The girl didn’t answer. She began walking quickly, and Randolph fell in beside her. “Where to?” he asked.
“My house,” she said. An undisguised coldness had crept into her voice.
“Don’t take this so big,” he said. “It’s part of a working day.”
“I didn’t know that,” the girl said.
“Well, now you do.”
They walked in silence. Around them, the concrete fingers of the city poked at the October sky. The fingers were black with the soot of decades, grimy fingers covered with waste and not with the honest dirt of labour. The streets crawled with humanity. Old men and young men, kids playing stickball, kids chalking up the sidewalks, women with shopping bags, the honest citizens of the precinct — and the others. In the ten minutes it took them to walk from the precinct to the girl’s apartment, Randolph saw fourteen junkies in the streets. Some of those junkies would be mugging before the day ended. Some would be shoplifting and committing burglaries. All would be blind by nightfall.
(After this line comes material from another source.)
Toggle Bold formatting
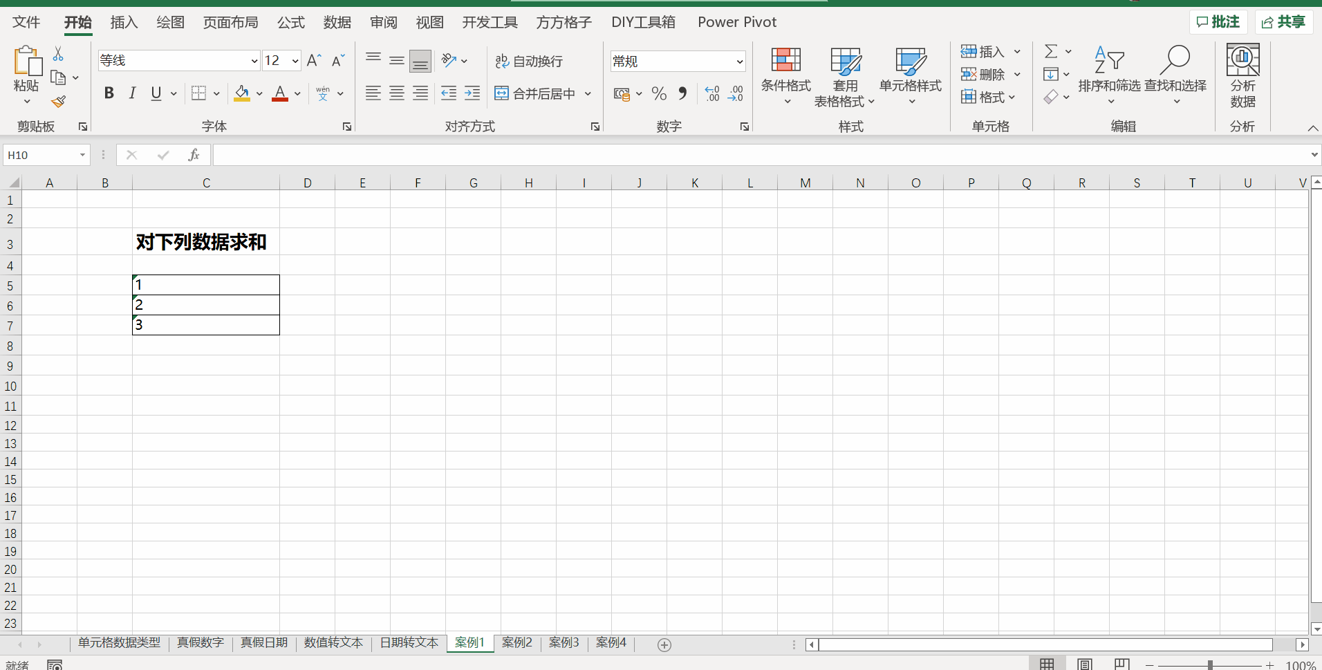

He saw the bright green and yellow silk jackets of a teenage gang known as “The Marauders,” and he knew that the appearance of a blue and gold jacket in their territory would bring on a street bop and broken ribs and bloody heads.
He saw the hookers and the pimps and the sneak thieves and the muggers and the ex-cons and the kids holding J. D. cards and the drunks and the fences and the peddlers of hot goods — he saw them all, and they surrounded him with a feeling of filth, a feeling he wanted desperately to search out and crush because somewhere in the filth he had lost himself.
Somewhere, long ago, a young patrolman had cracked a liquor store holdup, and the patrolman had been promoted to Detective/Third Grade, and the patrolman’s name was Frank Randolph. And somewhere back there, the patrolman Frank Randolph had ceased to exist, and the detective Frank Randolph had inhabited the shell of his body. The eyes had turned hard, and the fists had turned quick, and the step had turned cautious because there was danger in these streets, and the danger awakened every animal instinct within a man, reduced him to a beast stalking blood in the narrow, dark passages of the jungle.
There was hatred within the muscular body of Frank Randolph, a hatred bred of dealing with tigers, a hatred which included the timid antelopes who also lived in the forest.
And so he walked with a young, thin girl, walked toward her apartment where he would use his shield as a wedge to enter her bed and her body. He had begun using his shield a long time ago. He was as much an addict to his shield as the junkies in the streets were addicts to the white god.
The tenement stood in a row of sombre-faced buildings, buildings that solemnly mourned the loss of their latter-day splendor. The fire escapes fronting each building were hung with the trappings of life: blankets, potted plants, pillows, empty beer cans, ash trays, guitars. Autumn had come late this year, lingering over the slow death of a hot summer, and the cliff dwellers had taken to their slum terraces, the iron-barred rectangles that gave them a piece of sky and a breath of air.